# Getting flashing tape to stick to OSB



## Nealtw (Jun 22, 2017)

Home depot carries a spray primer .
https://ca.brockwhite.com/product/2-0706205


----------



## jeremy3s (May 1, 2017)

Nealtw said:


> Home depot carries a spray primer .
> https://ca.brockwhite.com/product/2-0706205


I searched the Home Depot website and couldn't find that product. Maybe it's not available in the US?


----------



## Nealtw (Jun 22, 2017)

jeremy3s said:


> I searched the Home Depot website and couldn't find that product. Maybe it's not available in the US?


[email protected]

Ask them where you might buy it.


----------



## joecaption (Nov 30, 2011)

Where's the house wrap over the OSB. it should stick to that.


----------



## Nealtw (Jun 22, 2017)

When in doubt use a stapler. Peel and stick is self healing.


----------



## Nealtw (Jun 22, 2017)

joecaption said:


> Where's the house wrap over the OSB. it should stick to that.


When you build the window pan you are sticking it to the sheeting and sill.


----------



## jeremy3s (May 1, 2017)

joecaption said:


> Where's the house wrap over the OSB. it should stick to that.


It sticks to the house wrap on the sides and bottom, but not on the top.


----------



## Windows on Wash (Aug 30, 2011)

J-roller


----------



## Nealtw (Jun 22, 2017)

jeremy3s said:


> It sticks to the house wrap on the sides and bottom, but not on the top.

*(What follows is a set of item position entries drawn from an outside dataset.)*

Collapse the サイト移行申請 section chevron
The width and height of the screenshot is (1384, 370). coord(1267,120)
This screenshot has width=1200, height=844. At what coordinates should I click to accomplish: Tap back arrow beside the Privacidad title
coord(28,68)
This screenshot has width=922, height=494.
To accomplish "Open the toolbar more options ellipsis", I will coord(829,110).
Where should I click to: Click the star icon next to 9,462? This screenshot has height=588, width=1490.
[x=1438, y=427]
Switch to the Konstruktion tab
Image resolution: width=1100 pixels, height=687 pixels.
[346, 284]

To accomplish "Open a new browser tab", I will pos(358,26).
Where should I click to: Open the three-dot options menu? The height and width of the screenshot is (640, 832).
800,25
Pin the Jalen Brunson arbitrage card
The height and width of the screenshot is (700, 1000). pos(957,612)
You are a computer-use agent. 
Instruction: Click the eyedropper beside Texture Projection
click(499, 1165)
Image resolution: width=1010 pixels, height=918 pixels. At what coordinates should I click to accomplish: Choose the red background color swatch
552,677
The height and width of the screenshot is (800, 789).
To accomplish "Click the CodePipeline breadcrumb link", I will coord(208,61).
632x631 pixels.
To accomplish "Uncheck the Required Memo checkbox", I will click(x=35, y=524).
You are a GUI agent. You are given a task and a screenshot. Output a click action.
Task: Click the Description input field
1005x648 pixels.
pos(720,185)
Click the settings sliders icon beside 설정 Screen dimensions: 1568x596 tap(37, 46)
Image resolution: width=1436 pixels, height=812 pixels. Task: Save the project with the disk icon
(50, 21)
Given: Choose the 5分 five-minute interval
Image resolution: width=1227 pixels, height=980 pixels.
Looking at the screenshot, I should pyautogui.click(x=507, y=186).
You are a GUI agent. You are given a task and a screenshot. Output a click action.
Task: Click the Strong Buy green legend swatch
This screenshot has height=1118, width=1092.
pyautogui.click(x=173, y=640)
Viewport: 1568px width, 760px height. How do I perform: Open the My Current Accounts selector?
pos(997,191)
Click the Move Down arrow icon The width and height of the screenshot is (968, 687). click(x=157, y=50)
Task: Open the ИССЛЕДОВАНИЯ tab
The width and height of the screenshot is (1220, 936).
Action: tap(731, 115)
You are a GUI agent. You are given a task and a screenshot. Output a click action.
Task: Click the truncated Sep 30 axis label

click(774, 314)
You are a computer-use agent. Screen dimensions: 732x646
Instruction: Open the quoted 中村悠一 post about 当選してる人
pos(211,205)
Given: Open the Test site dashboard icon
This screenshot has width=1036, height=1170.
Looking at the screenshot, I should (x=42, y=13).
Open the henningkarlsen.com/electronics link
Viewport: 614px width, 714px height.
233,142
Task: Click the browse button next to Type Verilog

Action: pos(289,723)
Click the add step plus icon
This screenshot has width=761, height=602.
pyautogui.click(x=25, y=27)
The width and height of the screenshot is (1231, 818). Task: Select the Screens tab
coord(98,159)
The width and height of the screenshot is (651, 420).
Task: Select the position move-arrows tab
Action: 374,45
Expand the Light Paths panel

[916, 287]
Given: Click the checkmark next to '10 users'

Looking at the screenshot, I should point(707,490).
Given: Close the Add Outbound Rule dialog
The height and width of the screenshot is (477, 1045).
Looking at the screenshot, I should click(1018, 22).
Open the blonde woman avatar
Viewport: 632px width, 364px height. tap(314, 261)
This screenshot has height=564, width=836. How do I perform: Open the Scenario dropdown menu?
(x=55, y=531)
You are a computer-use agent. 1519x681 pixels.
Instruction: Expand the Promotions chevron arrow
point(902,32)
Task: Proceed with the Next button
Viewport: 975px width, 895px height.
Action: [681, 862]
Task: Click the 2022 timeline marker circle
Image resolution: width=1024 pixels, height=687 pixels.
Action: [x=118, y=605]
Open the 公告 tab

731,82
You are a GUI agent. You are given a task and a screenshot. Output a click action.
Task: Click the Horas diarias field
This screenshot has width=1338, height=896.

Under the window, I hope you mean before the window goes in and not after.


----------



## chandler48 (Jun 5, 2017)

Using newer techniques for window installation, the WRB is cut back from the window opening about 2" to allow the window tape to stick to the nailing flange, osb and WRB to seal against potential leakage of air around the WRB. We no longer wrap WRB into window openings. Instead, a window pan or properly laid sticky tape is used as a base. The top WRB is not cut back, but cut in a V , the tape installed directly on the flange and OSB and the WRB is brought down over it as a flap, and the V sealed with either sticky or Tyvek tape. I leave the tape in the sunshine for an hour or so. It is sticky, then


----------



## jeremy3s (May 1, 2017)

chandler48 said:


> Using newer techniques for window installation...


No matter how warm you get the flashing tape, it won't create a long term seal on osb without some type of primer. I learned this from testing and experience. 

The flashing tape sticks to the osb during the initial window install. I even used a heat gun and j roller to really get it on there. It really felt like it was sticking well. Two weeks later it was falling off the osb - and not just one window, but all of them.

I suspect there are a lot of homes out there with flashing tape that isn't doing it's job.


----------



## chandler48 (Jun 5, 2017)

Yeah, the primer really helps as will a good spray of 3M adhesive.


----------